A similar question was involved in Arnold v. City of Fort Dodge, 111 Iowa 152. The plaintiff in that case had no preliminary notice that the cost of guttering and curbing would be assessed against her property. She did, however, receive the notice provided for by Section 823. We said in that case:
“She then had notice and opportunity to be heard before the assessment attached and became a lien upon her property, and this is all the law requires.”
The following from the Supreme Court of the United States bears upon the same, question:
“The legislature, in the exercise of its power of taxation, has the right to direct the whole or a part of the expense of a public improvement, such as the laying out, grading or repairing of a street, to be assessed upon the owners of lands benefited thereby; and the determination of the territorial district which should be taxed for a local improvement is within the province of legislative discretion. ... If the legislature provides for notice to and hearing of each proprietor, at some stage of the proceedings, upon the question what propor*47tion of the tax shall be assessed upon his land, there is no taking of his property without due process of law.” Spencer v.

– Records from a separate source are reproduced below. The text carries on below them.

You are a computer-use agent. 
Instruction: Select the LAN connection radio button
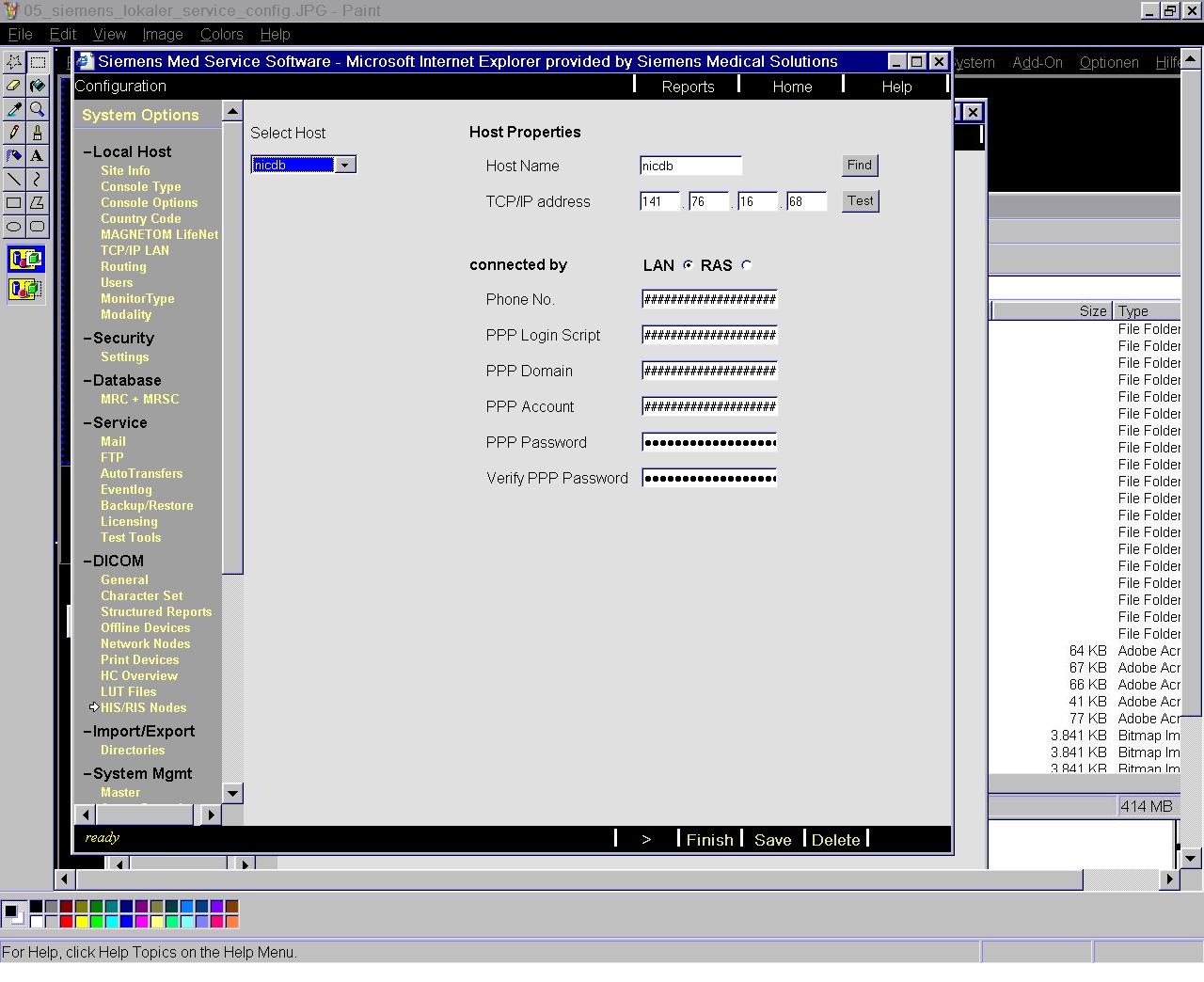click(x=688, y=265)
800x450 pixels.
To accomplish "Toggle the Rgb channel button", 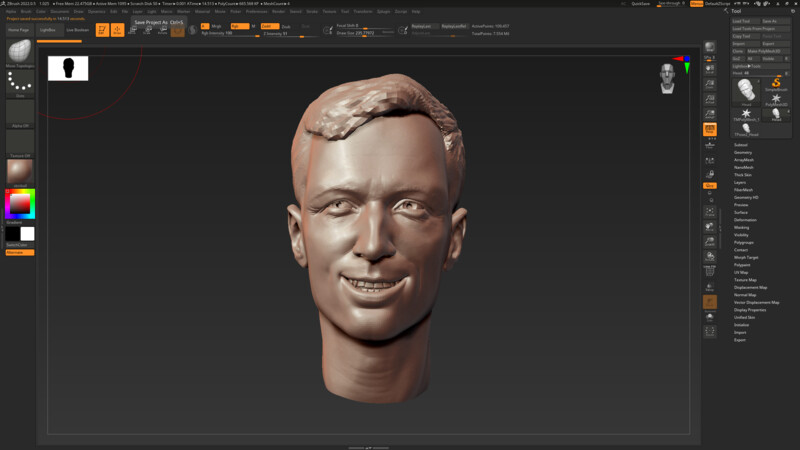I will pos(239,26).
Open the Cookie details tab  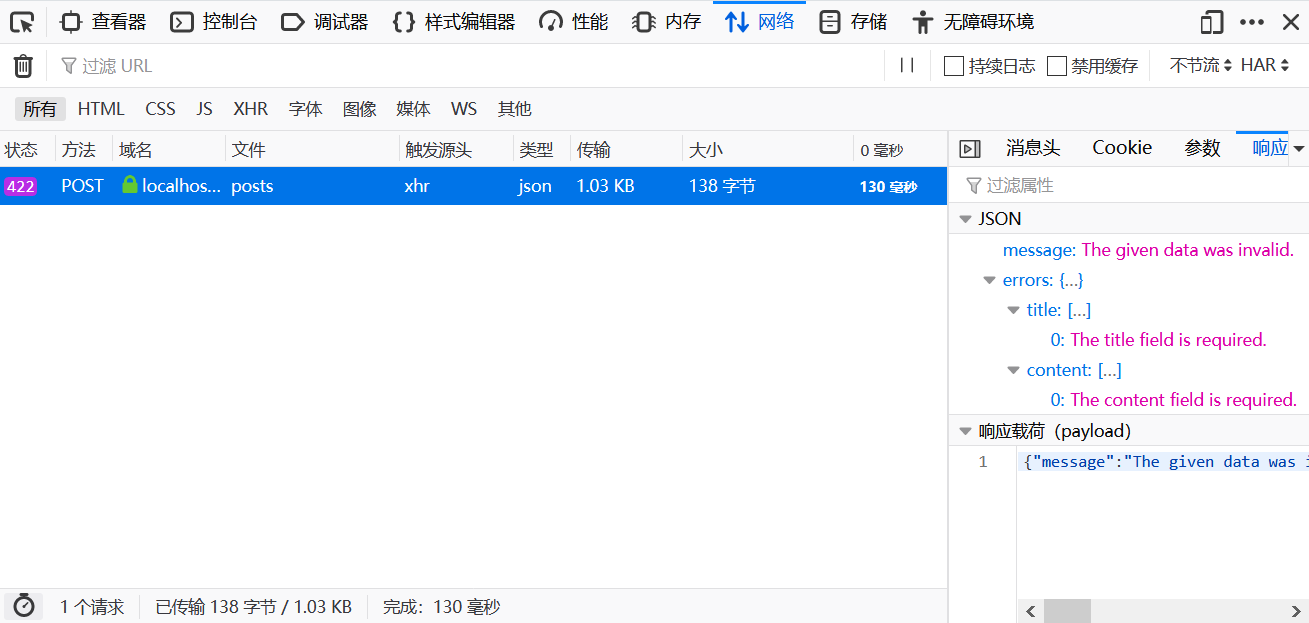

Merchant, 125 U. S. 345.
Section 2 of the new statute purports to repeal all acts or parts of acts that are inconsistent therewith. It would seem, therefore, that by the express terms of this enactment the requirement of preliminary notice, as provided in Section 810, was dispensed with, so far as new parties were affected by the new legislation. Inasmuch as the notice provided for by Section 823 meets all constitutional requirements, the legislature had constitutional power to dispense with the preliminary notice provided for by Section 810. If it did dispense with such notice as to new parties, the jurisdiction of the municipality is as broad as the legislative permission.
I concur in Division II of the majority opinion.
Salinger, J., joins in the foregoing dissent.